According to some surveys, about 35 per cent of the average Canadian’s food budget is spent on food prepared outside the home.
This is nowhere near what Americans spend on out-of-household food, which is now estimated at 55 per cent. But some studies suggest that by 2030, Canadians will spend as much on food prepared outside the home as they spend in grocery stores.
But is this significant trend good for farmers?
If we look at production and distribution costs, it isn’t.
According to the United States Department of Agriculture (USDA), farmers receive on average 20 to 25 per cent of the total cost of a food product at retail. The same numbers apply to Canadian farmers.
Of course, the percentage varies depending on how commodity prices fluctuate. In 2007, when the prices of wheat, soya and many agricultural commodities were soaring, that threshold exceeded 25 per cent. With commodity prices more stable these days, this percentage has gone down somewhat.
Some believe that’s too little pay for farmers. But transactional costs, distribution levies, packaging, labour costs and assorted processes all add up.
It gets worse: the USDA also says farmers typically only get about four per cent of the food dollar spent at the restaurant.
The economics of food distribution and the effects of offering food through different retail points don’t appear to help farmers. In highly the consolidated food service industry, companies like Sysco, Aramark, Cara, McDonald’s and Tim Hortons must negotiate aggressively on food supply prices to increase their margins.
The portion spent on ingredient costs can only shrink as the commodity gets closer to the consumer’s dinner plate.
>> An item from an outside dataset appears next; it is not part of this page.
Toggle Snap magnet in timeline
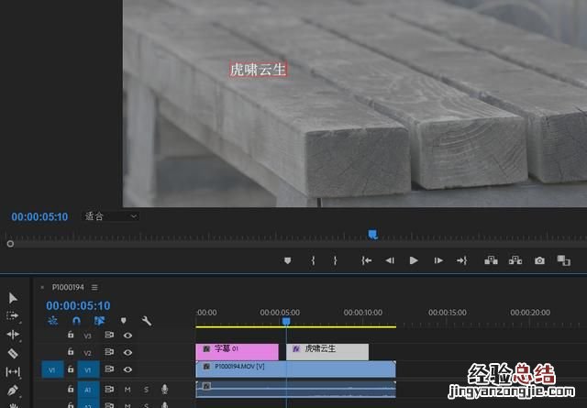 (76, 321)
And it’s going to get worse.
A recent survey by Dalhousie University suggests that younger generations go out more for dinner. Almost 40 per cent of Canadian consumers aged 38 and under dine out at least once or twice a week. The number of consumers enjoying food outside the home likely has never been so high.
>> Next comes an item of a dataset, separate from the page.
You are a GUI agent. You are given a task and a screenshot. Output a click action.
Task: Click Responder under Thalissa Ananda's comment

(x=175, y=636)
In some metropolitan areas, condos are sold without kitchens. Kitchens are now part of the shared economy. People rent their kitchens to those wanting to cook dinner and host family and friends.
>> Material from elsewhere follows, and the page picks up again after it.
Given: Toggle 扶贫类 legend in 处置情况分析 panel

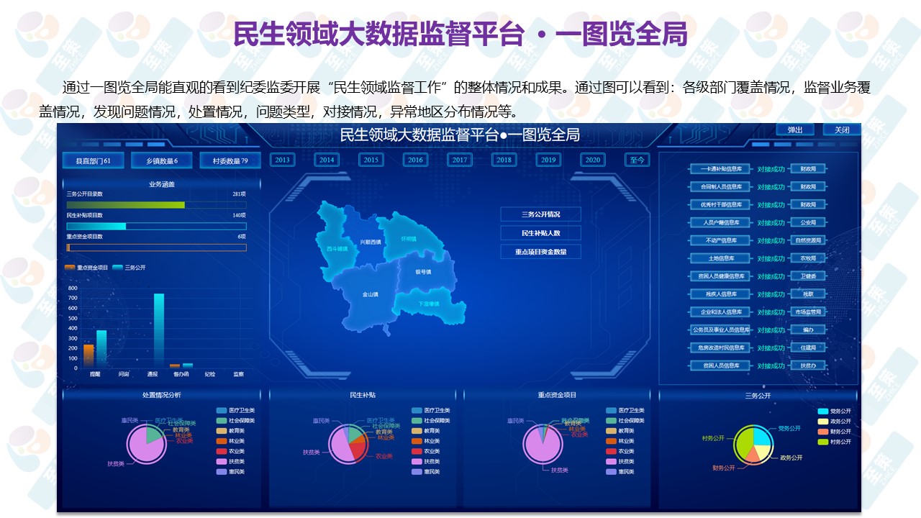Looking at the screenshot, I should pyautogui.click(x=222, y=461).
Canadians are also increasingly eating out at home. With meal kits, as an example, young generations are gravitating to quick food solutions. Meal kits offer hassle-free servings for consumers in a hurry or for those who lack meal planning imagination. Again, younger consumers appear to be more likely to buy meal kits.
Across the country, meal kits are priced from $9 to $12 a meal. That’s expensive for many. And even if tips aren’t necessary with meal kits, costs for ingredients represent a small portion of the total retail price. The kits require significant overhead – preparation is very labour-intensive.
And in time, the economic influence of younger consumers will only increase.
And less of our food bill will go to farmers.
The average Canadian family will likely spend about $11,700 on food by the time the year is over. Any of that spent on meal kits, restaurants and food trucks will bring farmers just four per cent, if the USDA rule applies.
The most significant drivers for higher food costs are service and convenience, and farmers appear to get little financial benefit from this shift.
Spending less time cooking and washing dishes and more time ordering ready-to-eat food products will cost more. But the money spent will cover other costs, not the ingredients our farmers produce.
So as food gains more market currency and consumers long for new culinary experiences and tastes, farmers won’t necessarily get a bigger portion of our food bill. This is the nature of their role as primary production providers and price takers within the entire food chain.
But there’s hope for farmers.
With improved distribution technologies and methods, farmers can connect directly with consumers and increase margins by offering ready-to-eat solutions themselves. More farmers are doing it, assessing consumer preferences daily to improve what they do.
So the pursuit of convenience can also profit farmers, but they need to seize the day.
Dr. Sylvain Charlebois is senior director of the agri-food analytics lab and a professor in food distribution and policy at Dalhousie University.